KANUR, Pakistan - Aid workers warned Monday that exposure and infection could trigger a second wave of deaths if thousands of injured and hungry quake victims across the stricken Himalayas are not reached soon.

The Pakistani Foreign Ministry said more than 80,000 people were injured in the Oct. 8 earthquake, and relief officials say many people who were seriously hurt by falling debris remain cut off in the isolated mountains of Pakistani-controlled Kashmir.

Helicopters resumed flying relief missions Monday after heavy rains over the weekend forced suspension of most flights.

An estimated 54,000 people died in the quake, and the death toll is expected to rise.

Ethnic violence kills 37 people in India

GAUHATI, India - Machete-wielding attackers ambushed a bus and tribal militants set fire to two villages of a rival group in northeastern India on Monday, killing 37 people, officials said.

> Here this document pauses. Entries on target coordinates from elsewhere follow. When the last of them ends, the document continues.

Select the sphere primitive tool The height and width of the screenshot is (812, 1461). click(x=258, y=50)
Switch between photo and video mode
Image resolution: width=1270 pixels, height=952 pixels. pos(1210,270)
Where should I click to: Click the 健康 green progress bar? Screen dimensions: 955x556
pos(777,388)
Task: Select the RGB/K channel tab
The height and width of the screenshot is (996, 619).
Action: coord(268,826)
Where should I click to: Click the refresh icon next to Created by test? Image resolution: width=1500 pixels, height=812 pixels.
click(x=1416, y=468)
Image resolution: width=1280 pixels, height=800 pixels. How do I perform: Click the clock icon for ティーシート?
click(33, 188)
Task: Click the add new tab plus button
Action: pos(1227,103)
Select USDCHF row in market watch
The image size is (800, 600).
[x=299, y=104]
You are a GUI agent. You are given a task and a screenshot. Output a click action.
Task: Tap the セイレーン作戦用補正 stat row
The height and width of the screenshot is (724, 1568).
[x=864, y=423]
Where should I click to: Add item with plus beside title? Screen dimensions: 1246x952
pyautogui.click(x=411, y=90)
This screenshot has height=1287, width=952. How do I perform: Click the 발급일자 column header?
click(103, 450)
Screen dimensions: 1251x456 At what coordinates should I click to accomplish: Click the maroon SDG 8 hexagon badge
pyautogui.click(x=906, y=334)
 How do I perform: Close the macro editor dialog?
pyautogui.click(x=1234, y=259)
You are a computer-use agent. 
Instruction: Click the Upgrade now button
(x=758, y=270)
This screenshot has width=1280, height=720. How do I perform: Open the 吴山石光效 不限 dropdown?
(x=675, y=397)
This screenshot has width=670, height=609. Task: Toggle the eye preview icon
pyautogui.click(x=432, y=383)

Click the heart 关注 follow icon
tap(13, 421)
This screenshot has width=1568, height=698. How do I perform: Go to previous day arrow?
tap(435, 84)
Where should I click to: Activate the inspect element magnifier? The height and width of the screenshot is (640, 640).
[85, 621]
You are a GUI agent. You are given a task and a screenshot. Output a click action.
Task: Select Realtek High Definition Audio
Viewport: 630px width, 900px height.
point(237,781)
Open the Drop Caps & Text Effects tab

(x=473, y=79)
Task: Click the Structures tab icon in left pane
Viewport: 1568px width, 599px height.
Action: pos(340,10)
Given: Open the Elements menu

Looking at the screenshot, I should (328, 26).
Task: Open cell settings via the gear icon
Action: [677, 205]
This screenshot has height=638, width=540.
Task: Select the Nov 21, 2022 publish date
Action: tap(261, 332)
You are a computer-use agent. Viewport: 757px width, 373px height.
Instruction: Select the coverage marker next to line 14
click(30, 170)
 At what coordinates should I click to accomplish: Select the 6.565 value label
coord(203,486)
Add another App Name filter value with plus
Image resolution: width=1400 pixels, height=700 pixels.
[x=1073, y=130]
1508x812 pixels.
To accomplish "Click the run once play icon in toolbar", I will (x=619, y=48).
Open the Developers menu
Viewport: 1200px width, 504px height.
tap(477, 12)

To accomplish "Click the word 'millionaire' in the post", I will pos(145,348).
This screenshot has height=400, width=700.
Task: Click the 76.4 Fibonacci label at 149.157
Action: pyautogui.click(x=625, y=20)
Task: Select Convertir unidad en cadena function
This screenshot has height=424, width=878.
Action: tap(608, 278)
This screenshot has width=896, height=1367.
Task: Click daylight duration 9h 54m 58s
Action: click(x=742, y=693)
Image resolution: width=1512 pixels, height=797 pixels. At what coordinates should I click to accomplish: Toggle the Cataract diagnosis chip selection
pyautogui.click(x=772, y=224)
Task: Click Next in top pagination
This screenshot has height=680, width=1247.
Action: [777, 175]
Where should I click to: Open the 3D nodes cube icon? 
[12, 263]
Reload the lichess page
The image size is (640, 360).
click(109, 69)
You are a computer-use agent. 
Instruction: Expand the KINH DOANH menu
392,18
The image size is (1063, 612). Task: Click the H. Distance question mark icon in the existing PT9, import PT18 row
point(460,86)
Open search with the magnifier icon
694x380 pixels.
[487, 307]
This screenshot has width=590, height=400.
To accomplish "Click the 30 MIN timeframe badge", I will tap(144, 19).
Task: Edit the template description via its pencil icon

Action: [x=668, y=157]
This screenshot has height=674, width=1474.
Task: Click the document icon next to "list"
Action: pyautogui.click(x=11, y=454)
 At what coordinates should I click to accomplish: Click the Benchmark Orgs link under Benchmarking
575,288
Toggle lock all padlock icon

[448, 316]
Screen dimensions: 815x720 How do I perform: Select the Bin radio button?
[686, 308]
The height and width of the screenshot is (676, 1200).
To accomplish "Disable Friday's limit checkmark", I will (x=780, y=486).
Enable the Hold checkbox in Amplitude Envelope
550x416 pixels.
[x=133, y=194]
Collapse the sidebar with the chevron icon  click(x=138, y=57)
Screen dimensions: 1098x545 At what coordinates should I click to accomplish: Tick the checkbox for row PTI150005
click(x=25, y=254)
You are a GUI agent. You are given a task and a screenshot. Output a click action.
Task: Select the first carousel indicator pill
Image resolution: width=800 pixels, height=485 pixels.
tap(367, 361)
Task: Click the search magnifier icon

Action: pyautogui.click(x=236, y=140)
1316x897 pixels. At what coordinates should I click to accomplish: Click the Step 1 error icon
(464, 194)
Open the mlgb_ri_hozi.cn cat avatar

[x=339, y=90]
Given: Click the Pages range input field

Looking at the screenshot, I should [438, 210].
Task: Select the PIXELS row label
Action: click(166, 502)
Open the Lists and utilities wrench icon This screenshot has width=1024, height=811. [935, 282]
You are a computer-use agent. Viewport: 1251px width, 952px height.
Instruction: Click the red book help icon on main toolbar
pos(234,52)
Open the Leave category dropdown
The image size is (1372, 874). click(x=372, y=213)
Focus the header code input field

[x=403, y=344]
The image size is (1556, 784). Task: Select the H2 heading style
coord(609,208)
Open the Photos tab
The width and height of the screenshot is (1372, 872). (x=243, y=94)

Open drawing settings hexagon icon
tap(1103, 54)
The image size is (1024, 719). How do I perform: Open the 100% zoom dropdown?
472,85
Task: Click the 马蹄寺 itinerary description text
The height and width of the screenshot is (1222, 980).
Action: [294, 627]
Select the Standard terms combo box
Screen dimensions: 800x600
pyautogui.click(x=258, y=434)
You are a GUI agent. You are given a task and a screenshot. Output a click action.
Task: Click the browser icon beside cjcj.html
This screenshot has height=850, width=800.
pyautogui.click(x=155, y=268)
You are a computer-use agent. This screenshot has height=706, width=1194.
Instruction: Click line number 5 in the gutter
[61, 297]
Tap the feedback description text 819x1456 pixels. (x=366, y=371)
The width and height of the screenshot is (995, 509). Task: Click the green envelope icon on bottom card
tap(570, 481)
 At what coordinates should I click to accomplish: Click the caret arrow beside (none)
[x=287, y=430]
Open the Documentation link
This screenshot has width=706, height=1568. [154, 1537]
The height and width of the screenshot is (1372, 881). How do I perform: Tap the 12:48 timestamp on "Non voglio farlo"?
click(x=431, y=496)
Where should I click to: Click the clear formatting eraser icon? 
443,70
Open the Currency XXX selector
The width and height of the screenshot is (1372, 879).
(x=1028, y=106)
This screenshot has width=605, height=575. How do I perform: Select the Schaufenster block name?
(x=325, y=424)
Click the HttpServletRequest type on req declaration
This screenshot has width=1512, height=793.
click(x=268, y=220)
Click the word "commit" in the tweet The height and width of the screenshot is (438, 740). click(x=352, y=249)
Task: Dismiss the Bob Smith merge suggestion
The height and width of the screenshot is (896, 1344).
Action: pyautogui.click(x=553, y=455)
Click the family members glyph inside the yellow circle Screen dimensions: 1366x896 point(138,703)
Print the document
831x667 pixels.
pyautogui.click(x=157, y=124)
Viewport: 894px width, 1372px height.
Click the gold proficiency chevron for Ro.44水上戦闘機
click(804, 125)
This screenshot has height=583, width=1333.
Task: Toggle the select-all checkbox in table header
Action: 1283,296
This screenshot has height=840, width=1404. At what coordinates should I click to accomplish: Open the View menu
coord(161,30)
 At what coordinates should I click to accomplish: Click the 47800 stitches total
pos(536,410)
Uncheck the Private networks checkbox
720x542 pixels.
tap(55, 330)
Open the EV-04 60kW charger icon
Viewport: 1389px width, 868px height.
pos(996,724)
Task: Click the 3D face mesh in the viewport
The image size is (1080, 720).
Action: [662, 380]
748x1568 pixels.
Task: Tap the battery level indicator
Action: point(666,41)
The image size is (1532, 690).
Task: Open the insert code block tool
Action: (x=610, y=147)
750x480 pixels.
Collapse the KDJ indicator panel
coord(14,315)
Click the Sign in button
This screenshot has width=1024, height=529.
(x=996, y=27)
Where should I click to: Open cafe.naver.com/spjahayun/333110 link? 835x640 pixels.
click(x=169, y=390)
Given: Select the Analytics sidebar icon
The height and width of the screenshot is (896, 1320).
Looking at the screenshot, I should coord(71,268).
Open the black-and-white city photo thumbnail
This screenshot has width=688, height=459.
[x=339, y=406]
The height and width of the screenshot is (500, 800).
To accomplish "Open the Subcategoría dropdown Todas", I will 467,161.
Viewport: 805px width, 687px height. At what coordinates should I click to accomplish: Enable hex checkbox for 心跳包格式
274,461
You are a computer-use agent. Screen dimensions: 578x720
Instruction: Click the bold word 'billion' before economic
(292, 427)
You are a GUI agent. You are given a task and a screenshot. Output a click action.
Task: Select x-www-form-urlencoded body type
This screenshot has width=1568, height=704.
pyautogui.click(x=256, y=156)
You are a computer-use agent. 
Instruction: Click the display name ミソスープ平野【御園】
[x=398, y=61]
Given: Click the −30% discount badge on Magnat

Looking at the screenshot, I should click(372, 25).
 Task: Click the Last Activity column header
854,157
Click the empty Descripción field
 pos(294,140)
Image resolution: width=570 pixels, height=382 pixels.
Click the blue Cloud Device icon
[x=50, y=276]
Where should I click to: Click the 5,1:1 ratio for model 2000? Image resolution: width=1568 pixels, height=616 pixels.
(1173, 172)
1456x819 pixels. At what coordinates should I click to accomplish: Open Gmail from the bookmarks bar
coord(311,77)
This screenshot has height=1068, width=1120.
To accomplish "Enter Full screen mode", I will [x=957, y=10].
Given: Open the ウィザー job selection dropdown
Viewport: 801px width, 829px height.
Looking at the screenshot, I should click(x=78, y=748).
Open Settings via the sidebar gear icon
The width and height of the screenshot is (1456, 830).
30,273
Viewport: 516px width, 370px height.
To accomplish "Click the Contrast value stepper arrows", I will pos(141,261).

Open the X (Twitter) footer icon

Militants from the Dimasa tribe, which has recently fought militias from the rival Karbi tribe, attacked a bus and killed 22 travelers with machetes, said D.D. Tripathi, the top administrator of Karbi Anglong district in Assam state.

The assailants dragged the passengers off the bus before lining them up on the road and hacking them to death, Tripathi said. Twenty died at the scene and two died from their wounds at a hospital. Five other passengers were injured.

Opposition leader arrested in Ukraine

BAKU, Azerbaijan - The government of Azerbaijan on Monday blocked the return of the exiled leader of an opposition party who had vowed to run in the parliamentary elections next month, and arrested members of his party who were organizing a rally to support him.

Instead of arriving at the international airport here to be met by the tens of thousands of supporters his aides had predicted, the leader, Rasul Guliyev, head of the Azerbaijan Democratic Party, was flown to southern Ukraine, where he was detained on corruption charges at the request of Azerbaijan.

The events brought into sharp relief the tensions in this oil-exporting former Soviet republic as it prepares for the first national elections since 2003, when Ilham Aliyev won the presidency in a vote that was clouded by allegations of ballot-rigging and fraud.

Guliyev, 57, a former refinery manager and parliament speaker, has been a fugitive since 1996, living in the United States.